I remember a time in my life when
friendships were extremely hard work.
A failed friendship, or a breakdown in a
particular friendship, was a personal failure as well. I derided and blamed
myself badly when these breakdowns occurred, and often went to bed riddled with
guilt and regret. On the other hand, when things were going well, they were
going inexplicably well – happy
friendships and relationships seemed to be all I needed to get by.
Ten years later, the dynamic has shifted considerably. As teenagers
and even as very young adults, we’re such incomplete souls – we don’t really
have a clue of what we want, so by default we go with the flow and follow the haphazard,
hit-or-miss paths of our friends. We engage in activities we think we should,
go to places we’re convinced we have to and even have entire conversations that
we feel compelled to indulge in… until that beautiful, cathartic day when we
begin doing and saying what we truly want to and what we truly believe in.
Sometimes, it’s a shift that takes you quite by surprise. Sometimes,
it comes gradually. But there is a definite transformation that takes place
where you’re no longer defined by the needs and wants of your friends, but by
your own needs and wants (now that you can actually see them with clarity).

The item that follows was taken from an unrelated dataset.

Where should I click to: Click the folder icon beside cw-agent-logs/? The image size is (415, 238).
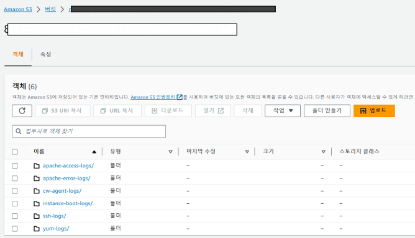click(x=37, y=191)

This transformation, universally known as growing up, will see you
drifting away from friendships that previously seemed indestructible. It’s not
to say that those you drift from have not grown up, but rather, you’ve both
grown apart.
At the same time, you’ll find yourself attracting and being drawn to
very different types of people, types that you probably would have disregarded
because they didn’t fit your mould.
To go back to my point right at the start… friendships used to be
hard work because I didn’t know who I was and what I wanted. I was working
overtime at connections that fundamentally clashed with who I was. I wouldn’t
go so far as to say that I have all the answers now either, but I have a
heightened sense of intuition that I trust. It lets me know when I’m happy and
when I’m not. It lets me know when I’m being appreciated, listened to,
comforted and invested in – and of course, when I willingly invest as well.
The end result of growing up and finding yourself is that you’re
usually left with a treasured group of friends that truly listen when you speak
(to me, it’s a priceless gift to have someone listen, and not just hear you). You’re comfortable enough to
bicker with these friends with the knowledge that you still love one another
when voices are no longer raised. You’re comfortable and secure enough to know
that just because you haven’t seen one another for a little while, the
connection is still as it should be.
Friendships do require
work, effort and commitment. But hard,
grinding, constant exertion? Nope. Insincerity? Scepticism? Definitely not.
Hallelujah to growing older, knowing what it is that you want and
finding some incredible friends to share it all with.